Much-admired Italian chef, Gabriele Marangoni, has taken on the role of Executive Chef at Alla Prossima, a new restaurant specialising in Emiliano-Romagnola cuisine.

The restaurant sits inside Nigel McKenna’s Abstract Hotel on Upper Queen Street, and will serve hotel guests as well as those who enjoy fresh and authentic hand-crafted Italian pasta and other dishes from the region surrounding Bologna.

Known as the beating heart of Italian cuisine, the Emilia-Romagna region is the home of Parmigiano Reggiano, sparkling Lambrusco wine, Modena balsamic vinegar and Prosciutto di Parma. It’s also where Gabriele was born and raised and where, working from a young age in his family’s restaurant in Bologna, he acquired a deep passion for the best and most authentic Italian cuisine. 

He refined his culinary skills in Italian restaurants across Europe – in Vienna, Rotterdam and Strasbourg – then returned to Bologna to work in traditional Italian restaurants like Ciacco and Antica Trattoria dell Gigina before moving to New Zealand in 2016.

Marangoni is well known to Auckland’s diners as the culinary force behind Mt Eden’s Pasta & Cuore, where, over eight years, he developed a reputation for delivering simple, authentic Italian cuisine made with quality ingredients, passion and great artisanal skill. Now, he’s bringing his passion and expertise to Upper Queen Street.

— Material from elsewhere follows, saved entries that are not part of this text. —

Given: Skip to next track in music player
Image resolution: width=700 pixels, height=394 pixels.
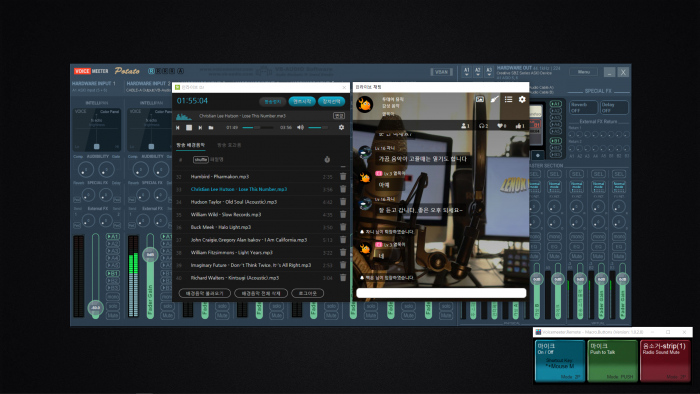Looking at the screenshot, I should (x=200, y=128).
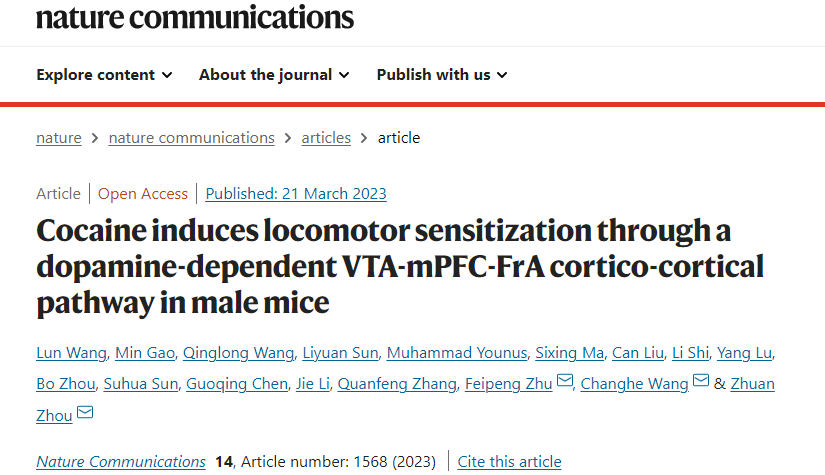Open the About the journal dropdown
Screen dimensions: 825x475
274,75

“Simplicity is a choice, but authenticity and integrity aren’t negotiable: discerning customers love to know the story behind what they are eating and where it comes from. Most of our products – the Prosciutto di Parma, Mortadella, Parmigiano-Reggiano, and balsamic vinegar, as well as the pasta we serve – are sourced from the Emilia-Romagna region, known as the land of slow-food and fast cars because the products have a very long aging time, thanks to a perfect microclimate which is difficult to reproduce anywhere else in the world,” said Marangoni.